Based on a history of cumulative losses at the Company and the results of operations for the years ended June 30, 2021 and 2020, the Company determined that it is more likely than not it will not realize benefits from the deferred tax assets. The Company will not record income tax benefits in the financial statements until it is determined that it is more likely than not that the Company will generate sufficient taxable income to realize the deferred income tax assets. As a result of the analysis, the Company determined that a full valuation allowance against the deferred tax assets is required.

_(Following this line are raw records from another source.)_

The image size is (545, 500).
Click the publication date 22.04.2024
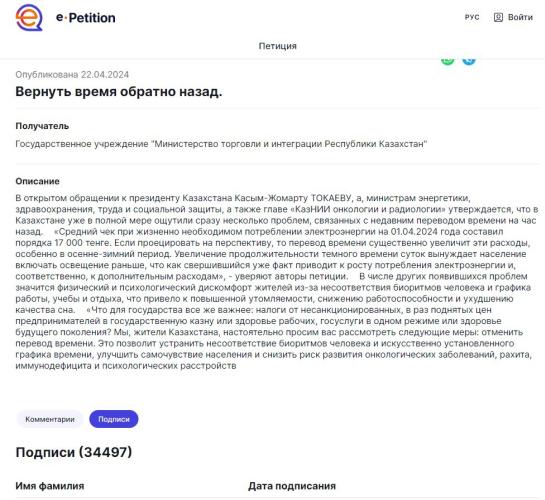click(105, 75)

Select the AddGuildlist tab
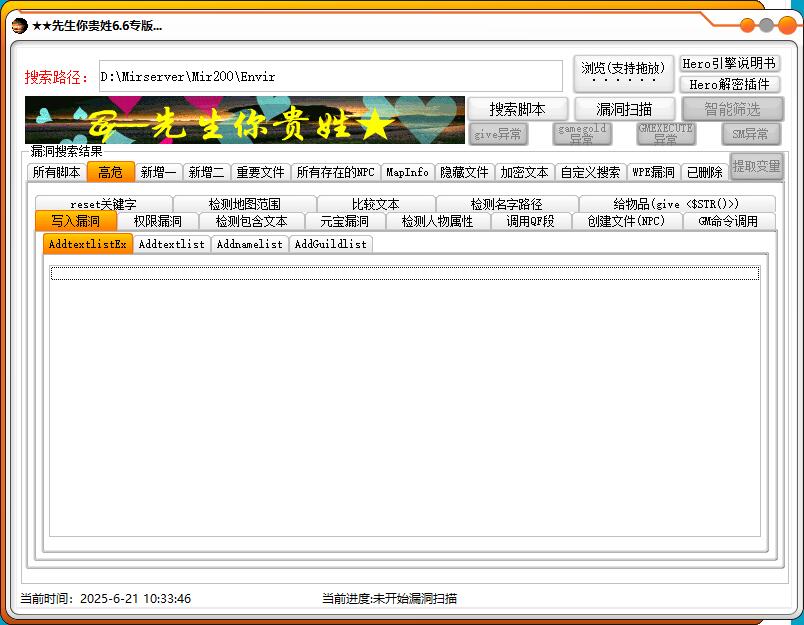330,244
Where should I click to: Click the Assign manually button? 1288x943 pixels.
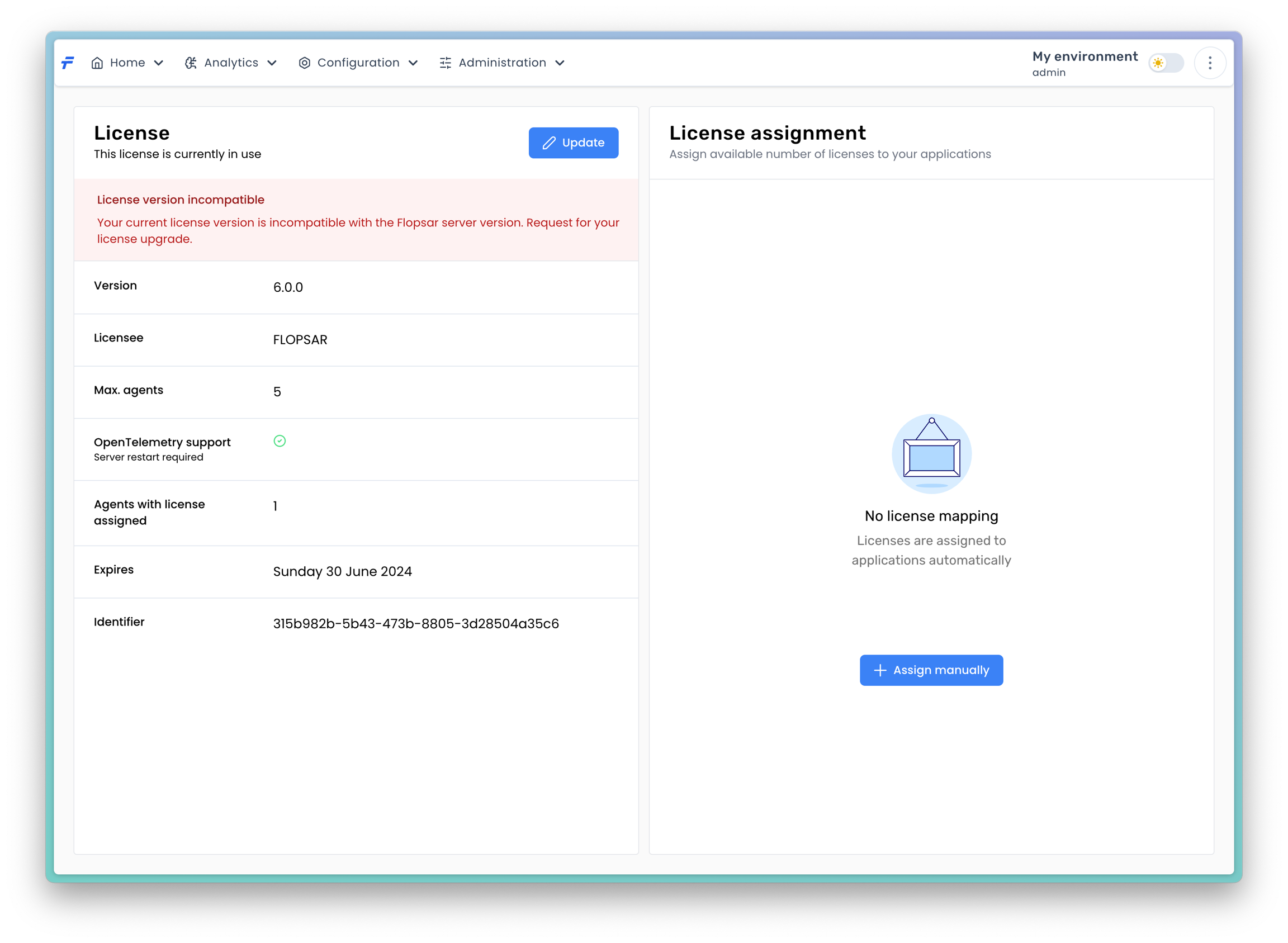(931, 670)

The net change in the valuation allowance during the year ended June 30, 2021 was an increase of approximately $11.0 million.

 

The Company’s gross unrecognized tax benefits totaled $0.3 million as of June 30, 2021 and $0.2 million as of June 30, 2020. Of these amounts, $0.3 million and $0.2 million as of June 30, 2021 and June 30, 2020, respectively, represent the amounts of unrecognized tax benefit that, if recognized, would impact the effective tax rate in each of the fiscal years.

 

A reconciliation of June 30, 2020 through June 30, 2021 beginning and ending amount of gross unrecognized tax benefits is as follows (in thousands):

 

    June 30,
2021
    June 30,
2020
 
Beginning Balance   $ 200     $ 148  
Additions based on positions related to the current year     60       50  
Additions for tax positions in prior years     66       2  
Reductions for tax positions in prior years    
     
 
Expiration of statute of limitations    
     
 
Ending Balance   $ 326     $ 200  

 

The unrecognized tax benefit of $326 thousand at the end of June 30, 2021 is recorded on the Consolidated Balance Sheet as a reduction to the carrying value of the gross deferred tax assets.

The Company’s fiscal 2018 federal and state returns and all subsequent years remain open for examination, as well as all attributes brought forward into those years. The Company is not currently under examination by any taxing authorities.